- Born: 16 May 1945 Liverpool, England
- Died: 30 September 2017 (aged 72)
- Education: UCL Medical School
- Scientific career
- Fields: Musculoskeletal radiology

= Judith Elizabeth Adams =

British radiologist

Judith Elizabeth Adams (16 May 1945 – 30 September 2017) was an English professor, musculoskeletal radiologist, honorary consultant, and clinical director of the radiology department at Manchester University NHS Foundation Trust.

== Career ==
Adams obtained a degree in medicine at University College London. She started working as a junior doctor at Addenbrookes Hospital during 1972. Her mentors included pioneers like Sir Godfrey Hounsfield and Sir Charles Dent. She obtained a Fellowship of The Royal College of Radiologists in 1975 and became a lecturer in 1976, senior lecturer in 1979, and a professor in 1993. She also served as the head of the academic department and head of training of the Manchester radiology training scheme, and an honorary consultant at the NHS until her death.

== Research ==
Adams' research primarily focused on osteoporosis-related fractures. She secured well over £5.5 million in research grants throughout her career.
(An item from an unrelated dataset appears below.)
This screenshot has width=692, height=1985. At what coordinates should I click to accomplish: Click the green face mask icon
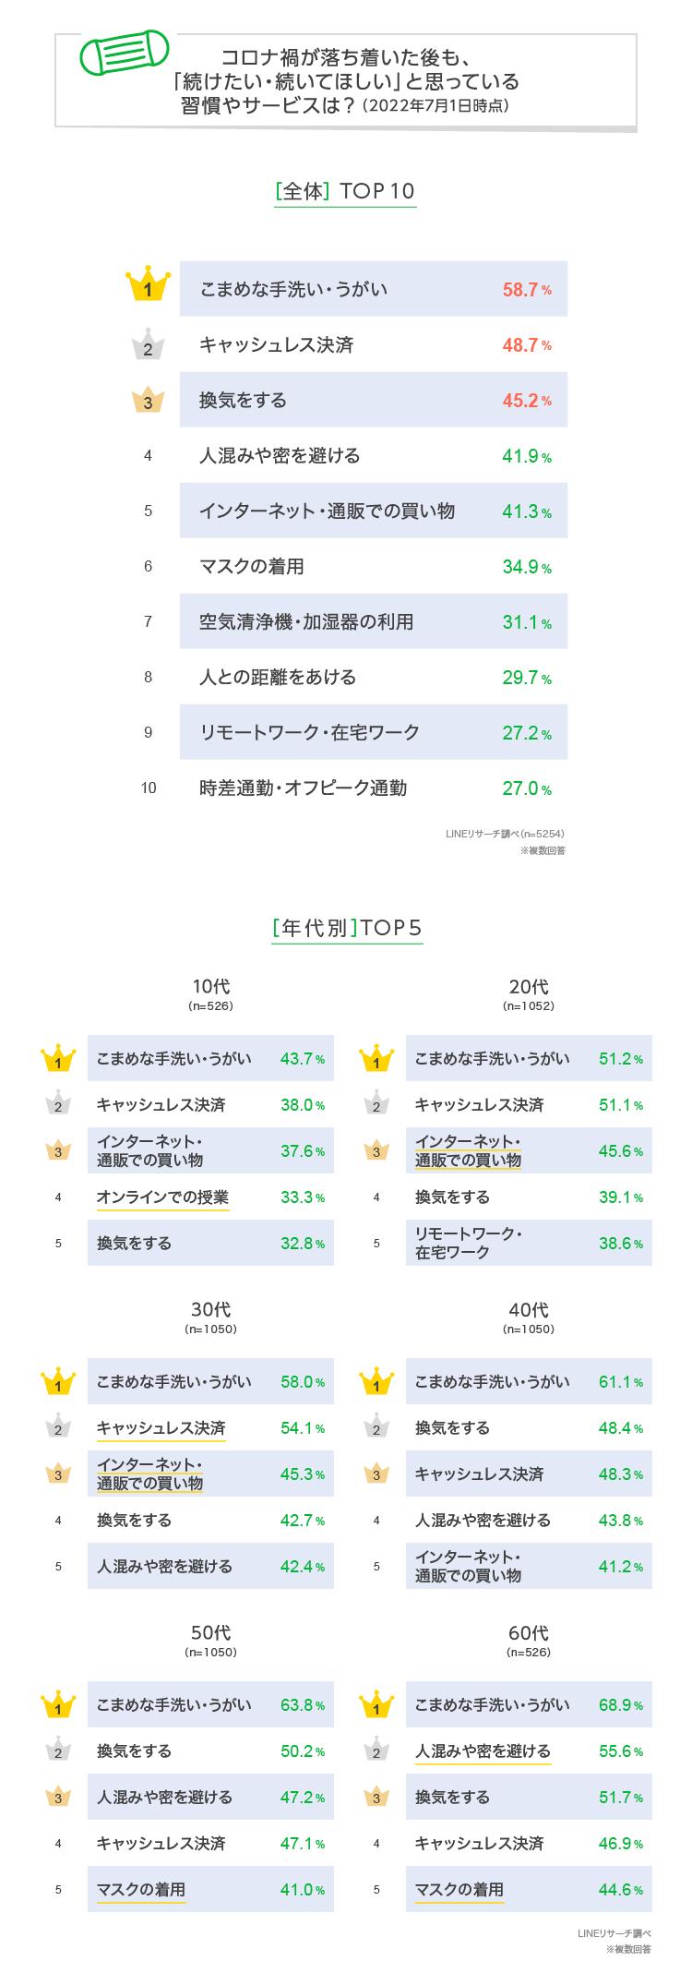pos(125,52)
She co-authored 273 peer-reviewed scientific papers with 12365 citations recorded by Scopus, 24 invited reviews, and 34 book chapters. She has an h-index of 60.

== Selected publications ==
- Kelly, W. (1988). "Long-Term Treatment of Nelson's Syndrome with Sodium Valproate"
- Saunders, Fiona R (2020). "Motor development in infancy and spine shape in early old age: findings from a British birth cohort study"
- Ireland, Alex (2019). "Age at Onset of Walking in Infancy Is Associated With Hip Shape in Early Old Age"
- Muthuri, Stella G. (2018). "Associations between back pain across adulthood and spine shape in early old age in a British birth cohort"

== Memberships ==

- Chairman of the ESSR osteoporosis committee.
- Member of the International Skeletal Society in 1986.
- Member of the European Society of Skeletal Radiologists since 1995.
- Examiner for The Royal College of Radiologists (part I and part II).
- Regional education adviser, member of the council and other boards, dean, and vice president.
- Chair of the regional committee for Clinical Excellence awards.

== Awards ==
- 2007: Gold Medal from the International Skeletal Society.
- 2015: Co-presenter at the annual BRS Dent Lecture in clinical imaging, shared with Professor Ignac Fogelman, by the Bone Research Society.
- 2016: Gold Medal of the Royal College of Radiologists.
- 2016: Linda Edwards Award of the National Osteoporosis Society.

== Personal life ==
Adams was born in 1945 in Liverpool, raised in Zambia, and died in 2017 while working as a professor in Manchester, UK. She enjoyed swimming, horse-riding, and played fencing. She married professor Peter Adams and raised two sons.